À notre époque, après MeToo, les dénonciations fusent de partout, et la plupart du temps à bon droit : elles permettent de punir des faits délictueux parfois anciens. Mais, dans la vague, certaines de ces dénonciations sont malavisées, grossissant des faits qui n’ont trait qu’à la sphère privée.
Dans le champ politique, l’affaire Julien Bayou en est emblématique, mais elle n’a pas suffi à ce que la prise de recul devienne un réflexe dans ces affaires. Pourtant, il y a déjà eu un précédent célèbre, l’affaire Dominique Baudis en 2003 : l’accusé ayant été totalement innocenté, après deux ans quand même, on aurait pu penser que ces exemples auraient pu inciter à un automatisme de réflexion dans de telles affaires d’accusations : soyez rassuré, il n’en est rien.
Vous pouvez donc y aller franco : certains diront « il n’y a pas de fumée sans feu » quand les autres n’oseront pas aller contre l’opinion générale.
Et voilà vite le présumé coupable de facto complètement ostracisé, même parfois dans sa propre famille, ce qui pourra, avec un peu de chance, avoir des répercussions sur son équilibre mental : il sera mat, sans combattre et sans même comprendre ce qui lui est arrivé.
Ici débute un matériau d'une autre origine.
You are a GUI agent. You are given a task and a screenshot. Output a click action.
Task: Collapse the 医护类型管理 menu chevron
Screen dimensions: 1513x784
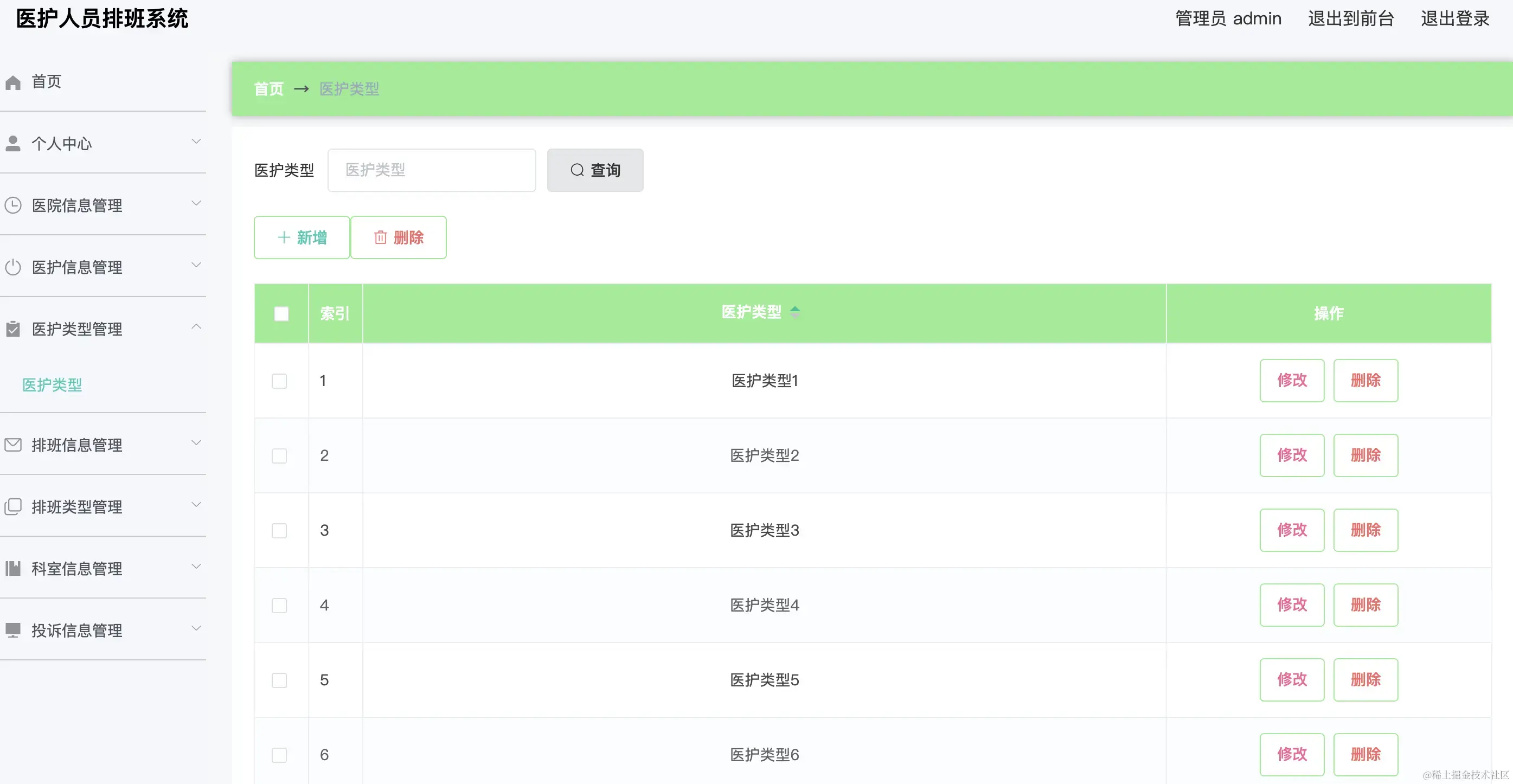197,326
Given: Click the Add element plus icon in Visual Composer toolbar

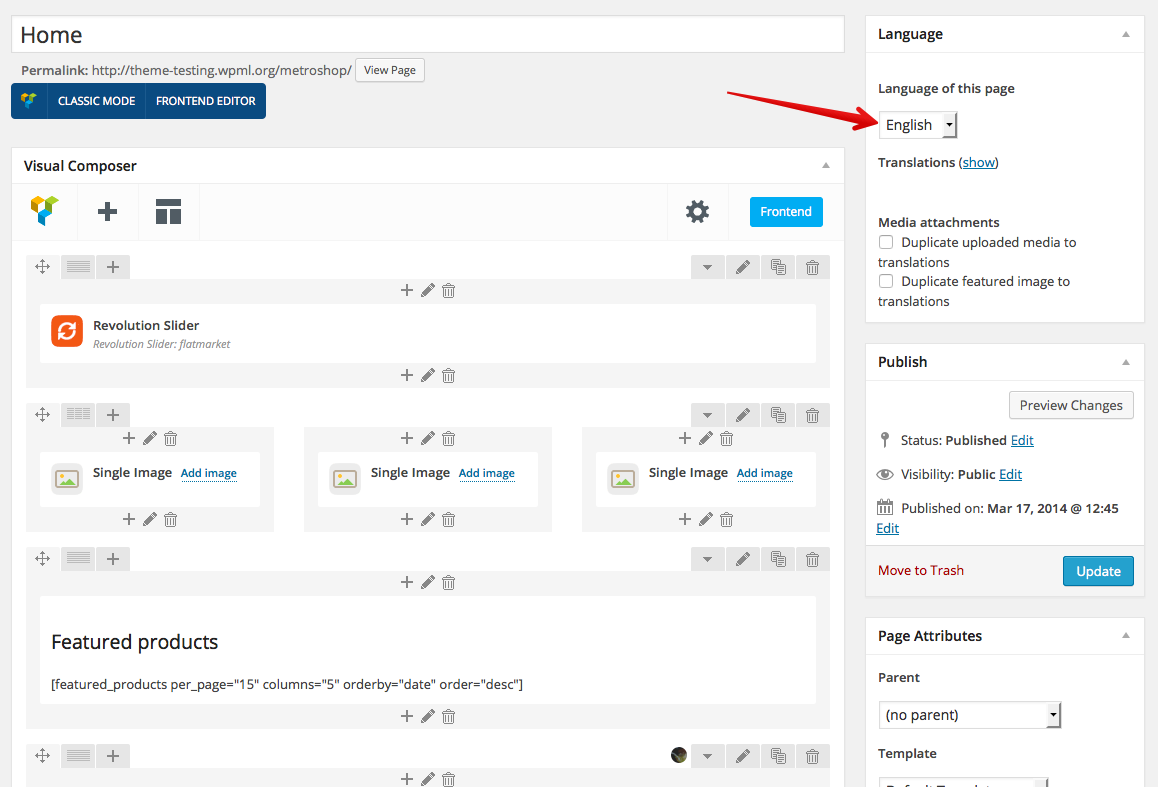Looking at the screenshot, I should [x=107, y=212].
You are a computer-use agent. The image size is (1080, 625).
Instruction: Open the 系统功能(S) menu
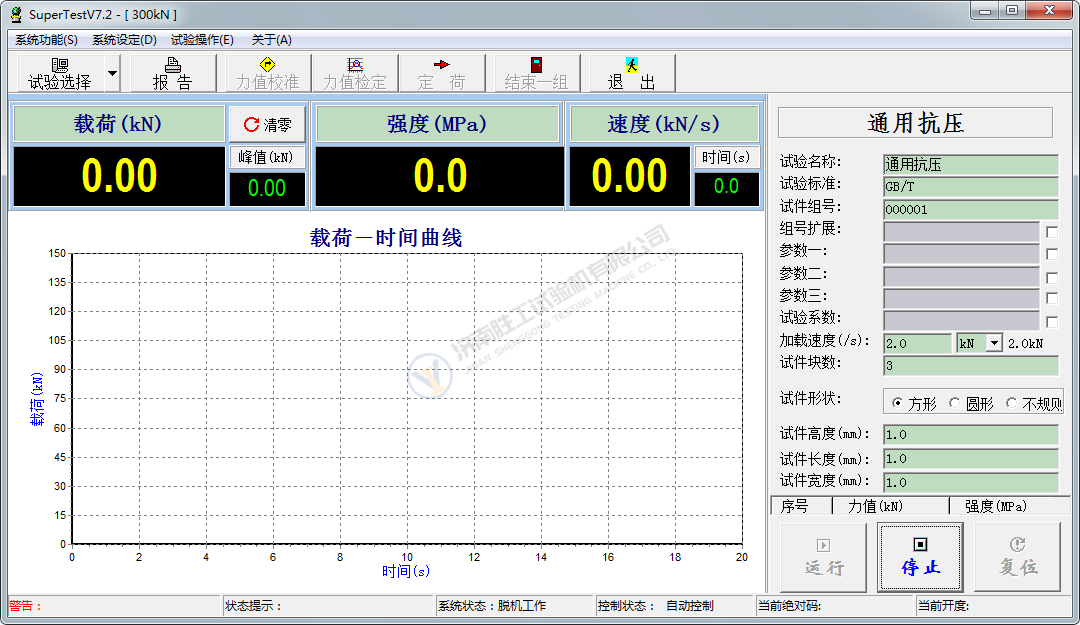46,40
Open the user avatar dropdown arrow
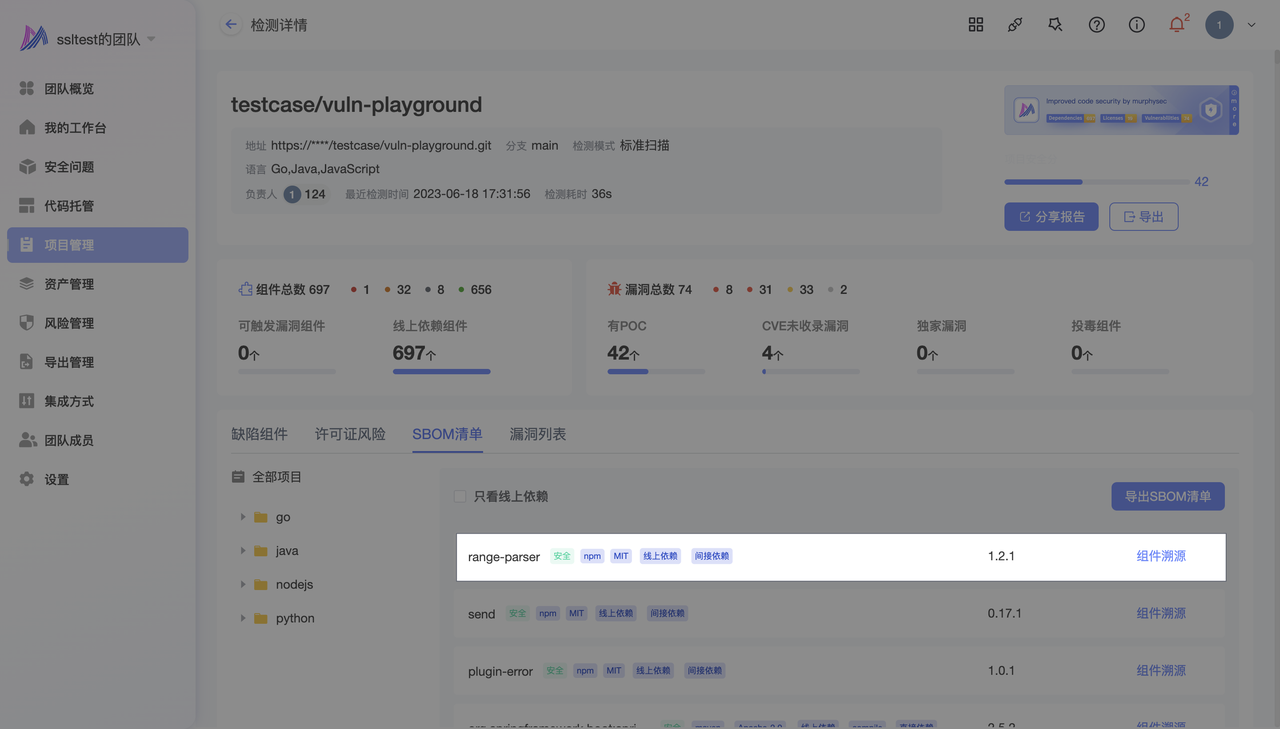This screenshot has height=729, width=1280. pyautogui.click(x=1251, y=25)
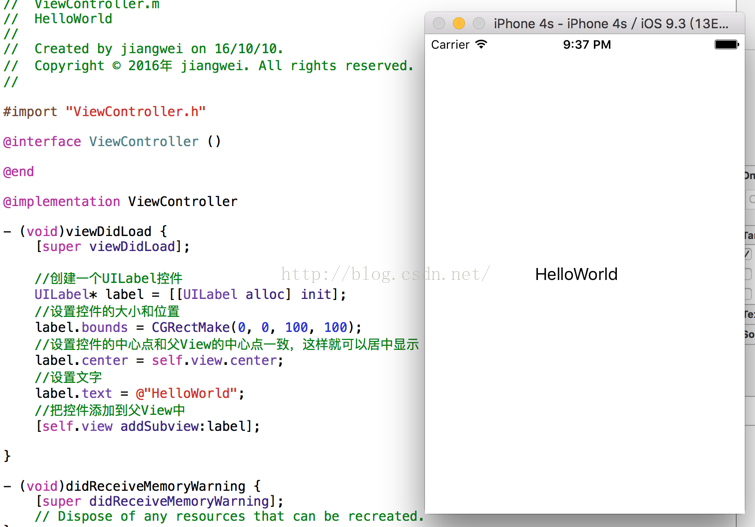Uncheck the checked checkbox in right inspector panel
This screenshot has width=755, height=527.
[x=748, y=254]
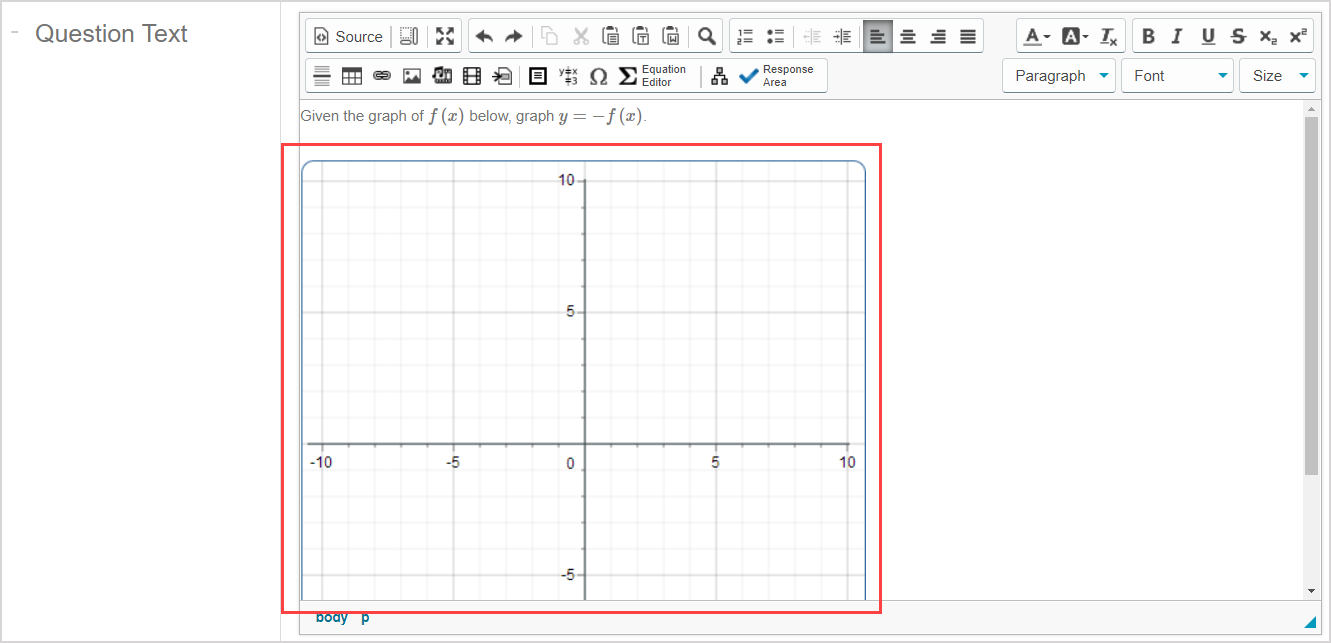Enable center text alignment
Viewport: 1331px width, 643px height.
coord(907,35)
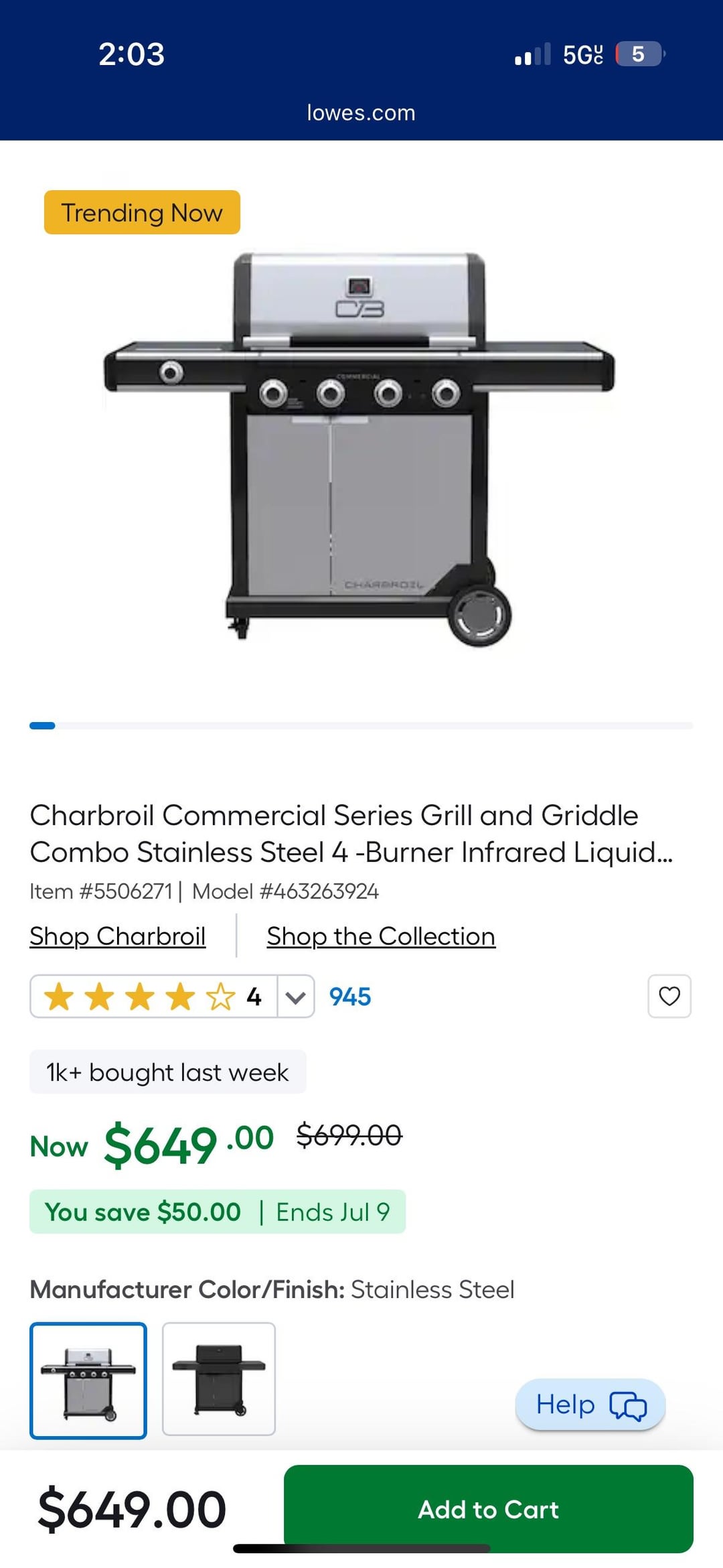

Voyez, c’est facile, la recette est très simple à mettre en œuvre : juste du « story telling ».
Évidemment, pour vous livrer à ce jeu, encore faut-il que vous n’ayez pas l’once d’une probité intellectuelle : mais c’est sans doute votre cas, car on sait que cette vertu est bien peu courante.
Didier Missenard
conseiller municipal et communautaire à Orsay, en Essonne
ex-premier adjoint au maire d’Orsay
ex-vice-président de la communauté d’agglomération Paris-Saclay
Post-Scriptum :
- toute ressemblance avec une situation existante ou ayant existé serait purement fortuite et ne pourrait être que le fruit d’une pure coïncidence.
- pour éviter toute ambigüité, je précise que cet envoi traite des ressorts politiques de l’action. Il ne s’agit en aucun cas d’une réflexion générale sur la question des VSS : ici, les VSS ne constituent qu’un prétexte qui rend possible des stratégies proprement politiques. L’auteur réaffirme donc son soutien entier aux victimes de telles violences avérées.